### Recorded data
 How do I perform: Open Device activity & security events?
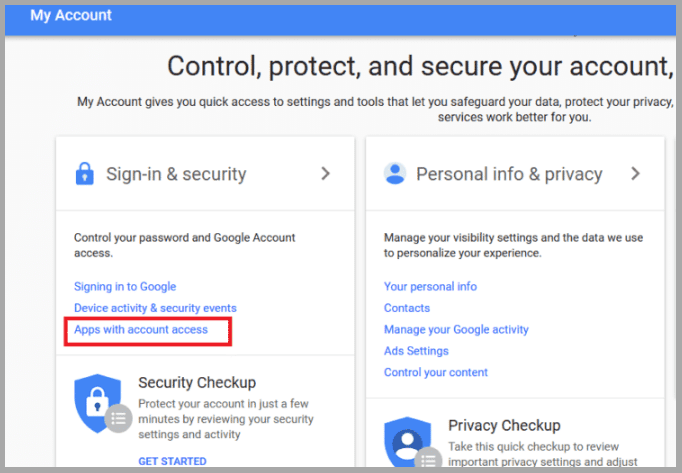tap(155, 308)
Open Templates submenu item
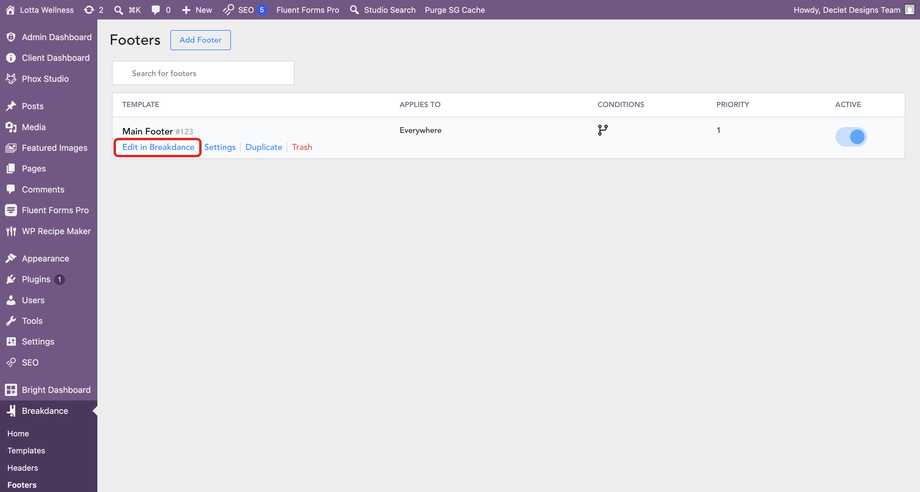This screenshot has height=492, width=920. [x=26, y=451]
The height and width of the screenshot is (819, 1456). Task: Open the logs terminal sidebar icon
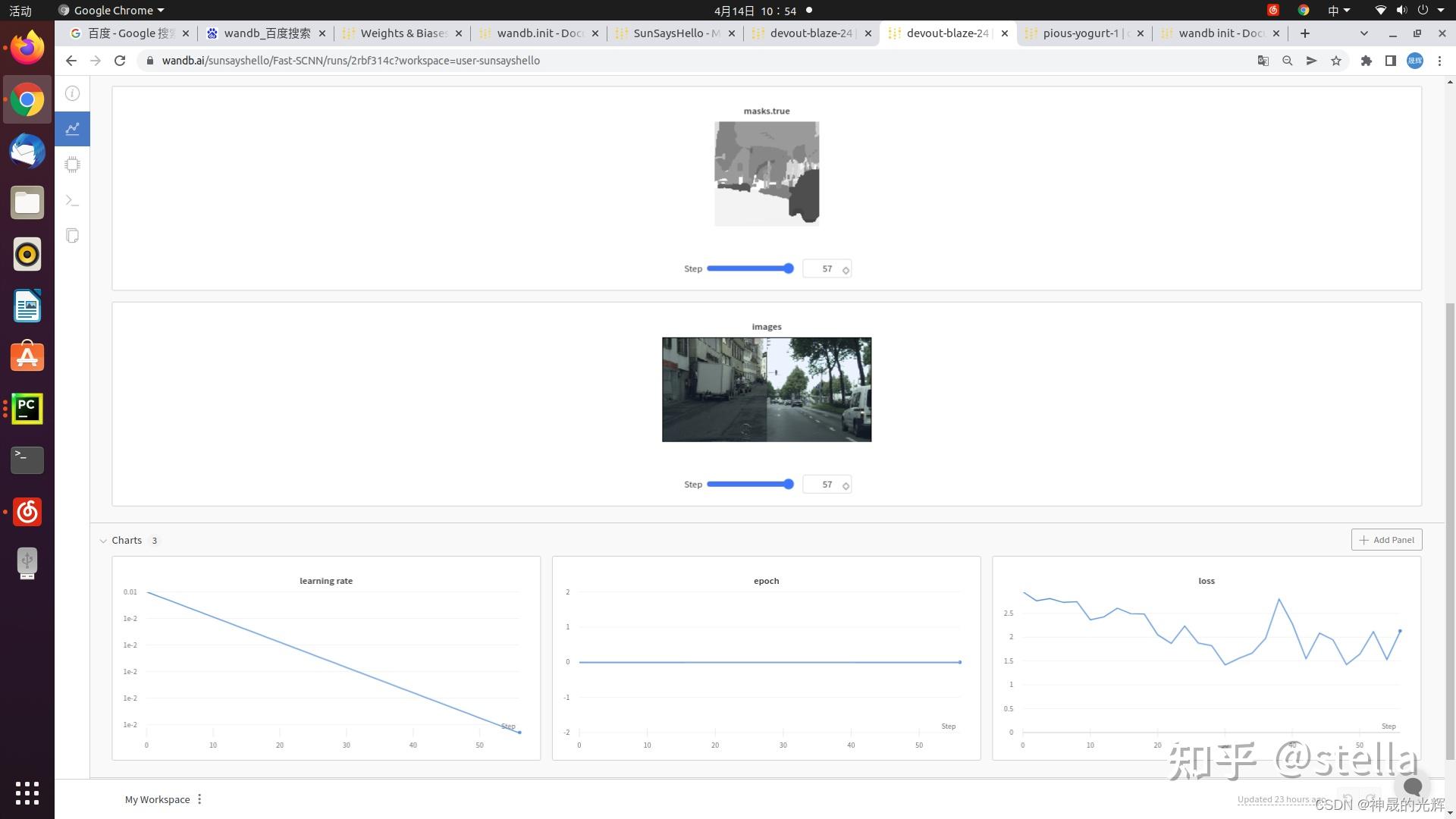(72, 200)
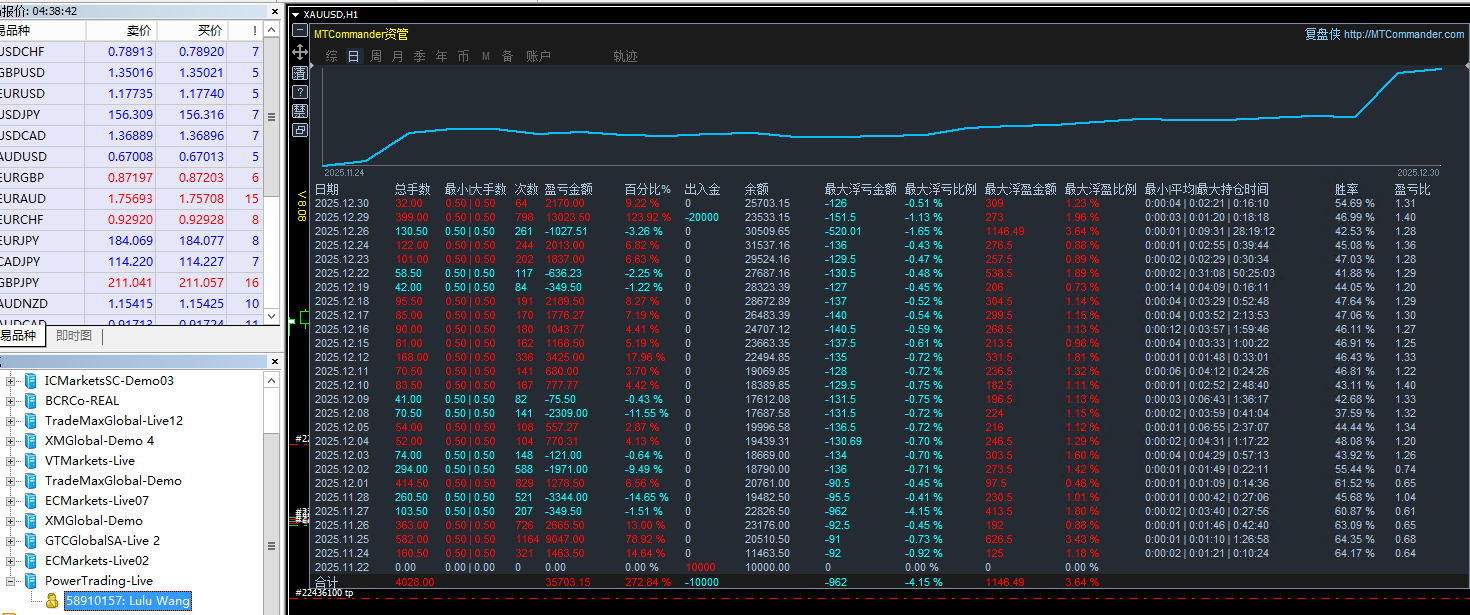This screenshot has height=615, width=1470.
Task: Click the 轨迹 button in the header
Action: point(626,56)
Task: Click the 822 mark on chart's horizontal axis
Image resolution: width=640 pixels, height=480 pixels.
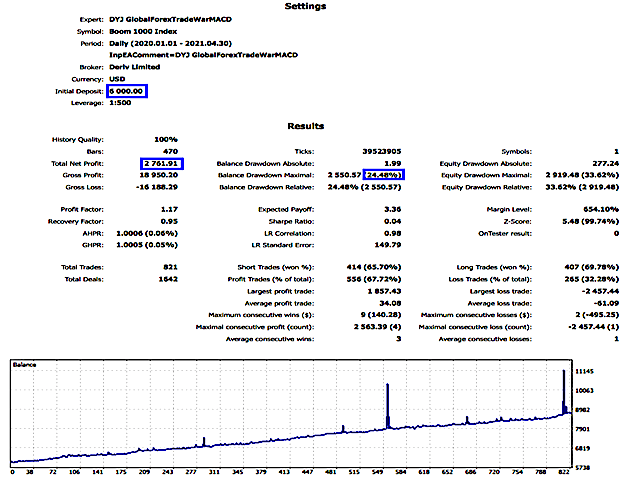Action: pos(565,470)
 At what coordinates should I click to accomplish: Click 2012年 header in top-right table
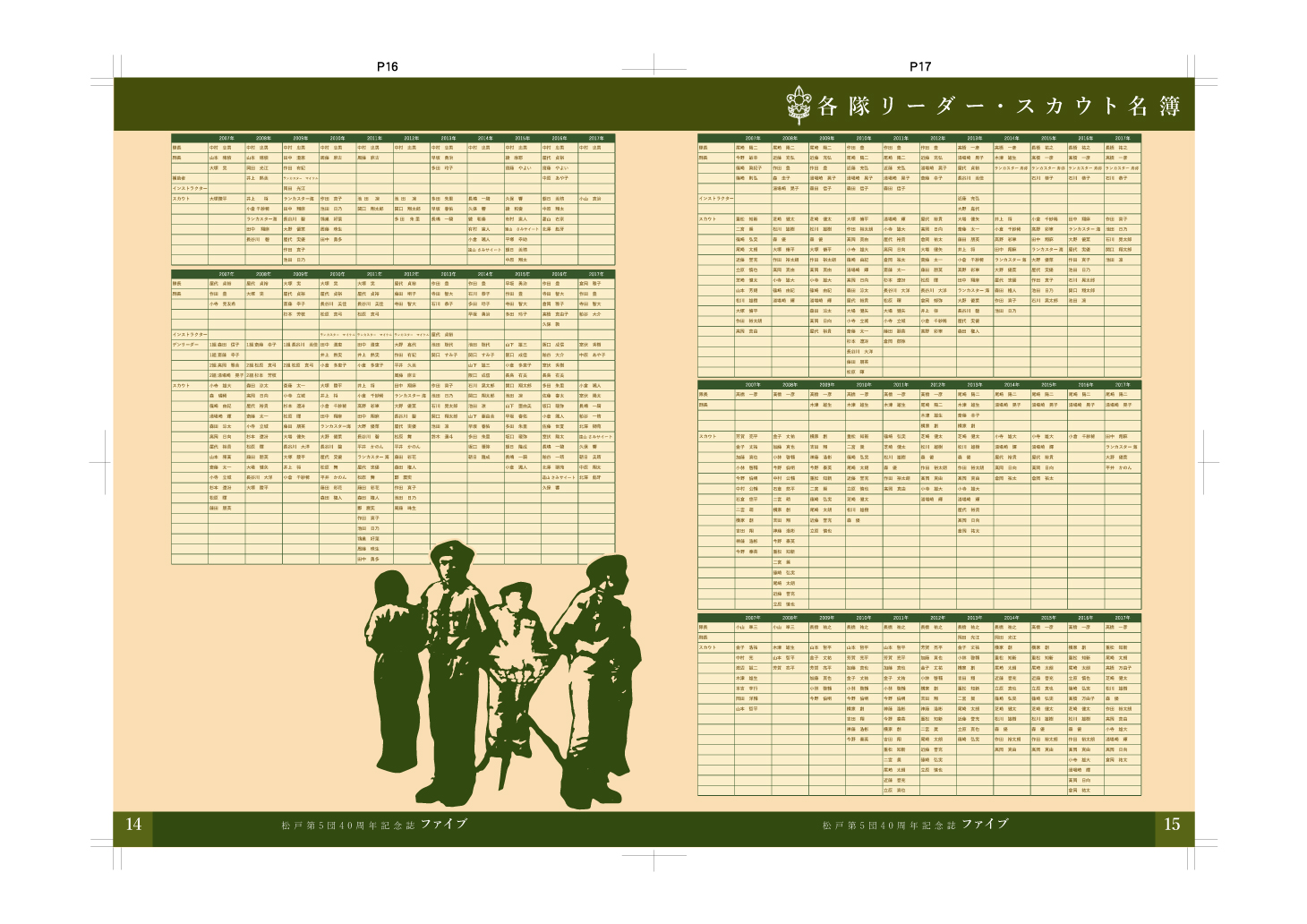point(937,139)
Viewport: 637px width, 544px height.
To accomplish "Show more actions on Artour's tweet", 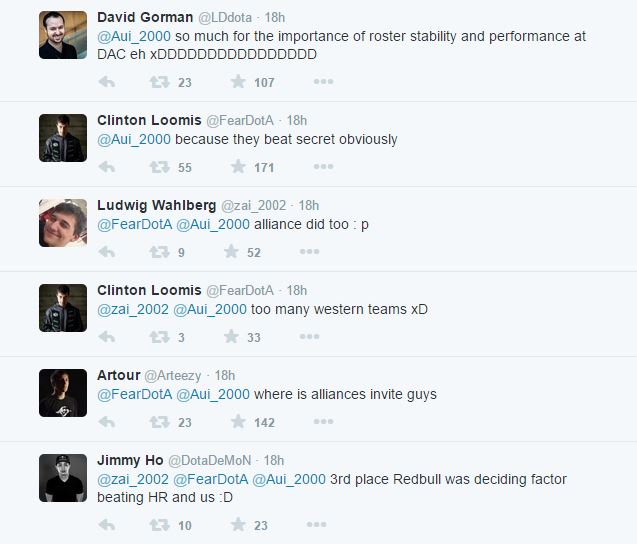I will [323, 422].
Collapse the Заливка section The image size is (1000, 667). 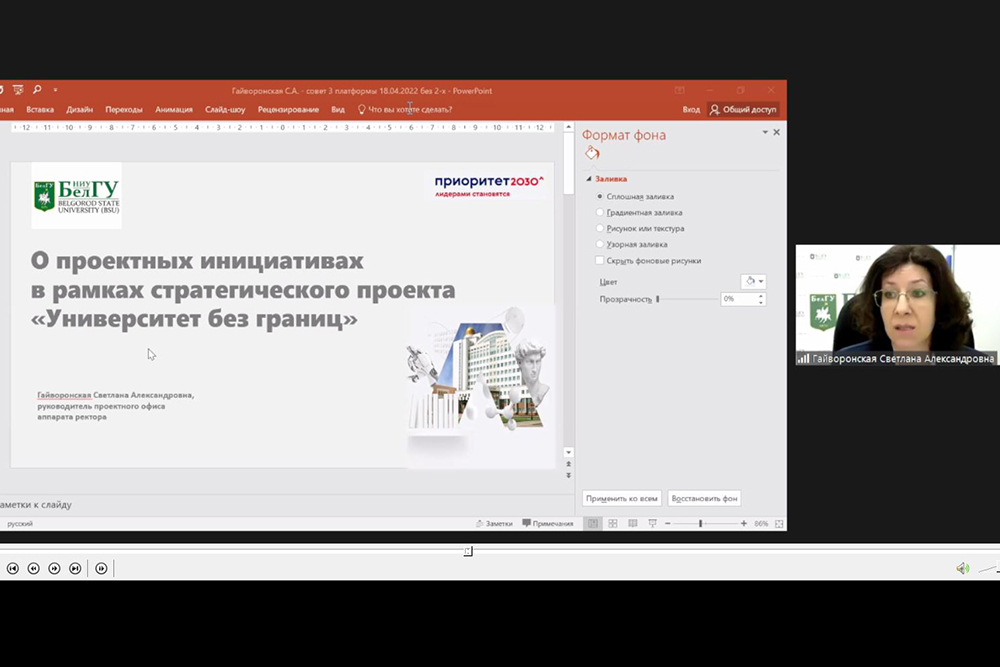(589, 179)
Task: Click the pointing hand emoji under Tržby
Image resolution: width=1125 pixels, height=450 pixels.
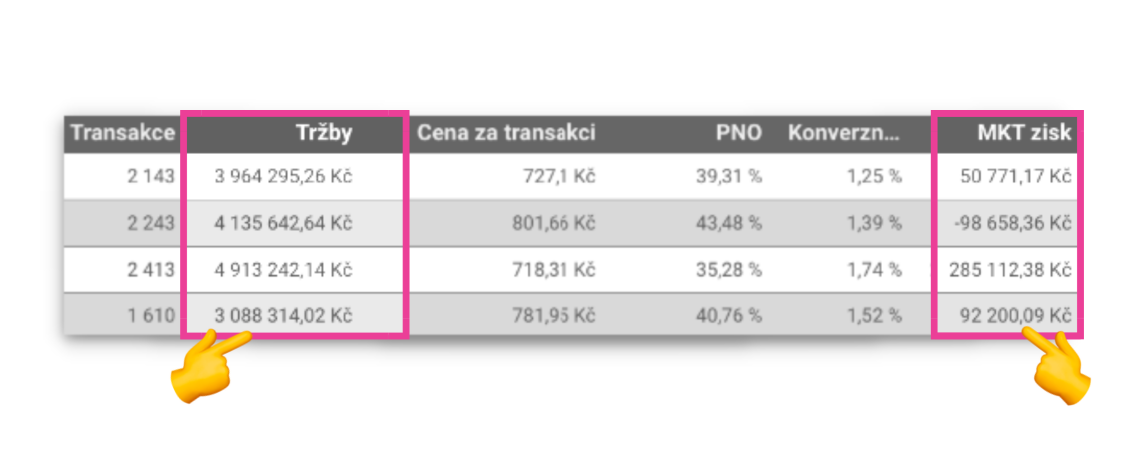Action: coord(210,365)
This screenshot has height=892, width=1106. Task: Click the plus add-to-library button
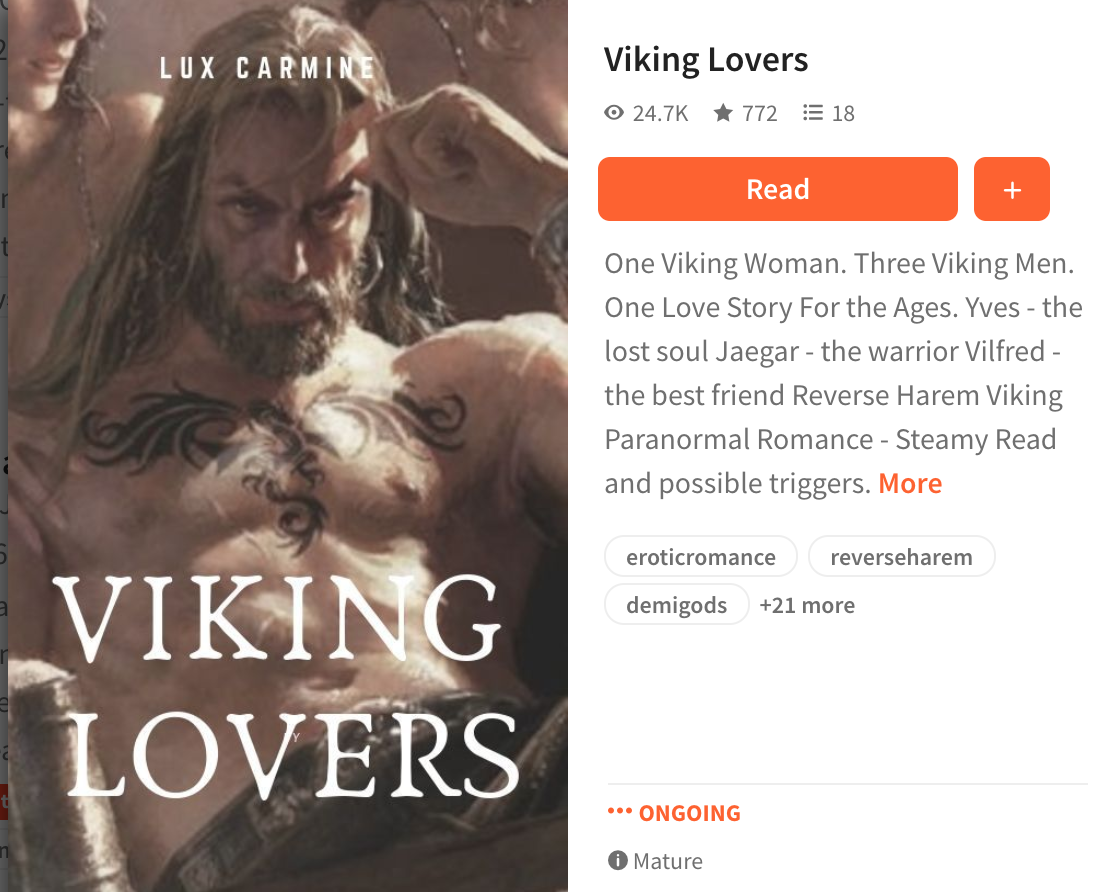1011,189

### Problem requirements
Copy out, word for word, the lines from the one containing "Task: Click the pointing" through the end of the items, both included. Leave the pictures out of your answer.

### Response to this exercise
Task: Click the pointing hand emoji under Tržby
Image resolution: width=1125 pixels, height=450 pixels.
Action: coord(210,365)
This screenshot has height=892, width=1106. Task: Click the plus add-to-library button
1011,189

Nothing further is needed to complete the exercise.